Could you output, word for word and with nothing else, the entries from the line with "Teams (500, 34)" up to and including the line with "10.05.2026: U12 Siege"?
####################
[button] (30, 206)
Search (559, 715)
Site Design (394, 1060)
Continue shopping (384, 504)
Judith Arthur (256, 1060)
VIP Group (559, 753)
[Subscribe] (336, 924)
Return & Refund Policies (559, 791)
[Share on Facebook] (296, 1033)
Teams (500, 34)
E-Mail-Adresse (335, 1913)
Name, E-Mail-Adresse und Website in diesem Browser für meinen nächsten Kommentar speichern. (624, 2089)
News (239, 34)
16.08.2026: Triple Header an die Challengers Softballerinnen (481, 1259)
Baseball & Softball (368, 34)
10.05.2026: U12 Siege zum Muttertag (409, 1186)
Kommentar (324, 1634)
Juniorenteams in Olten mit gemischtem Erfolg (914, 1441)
####################
-- RESPONSE TO THE EXERCISE --
Teams (500, 34)
E-Mail-Adresse (335, 1913)
Name, E-Mail-Adresse und Website in diesem Browser für meinen nächsten Kommentar speichern. (624, 2089)
News (239, 34)
16.08.2026: Triple Header an die Challengers Softballerinnen (481, 1259)
Baseball & Softball (368, 34)
10.05.2026: U12 Siege zum Muttertag (409, 1186)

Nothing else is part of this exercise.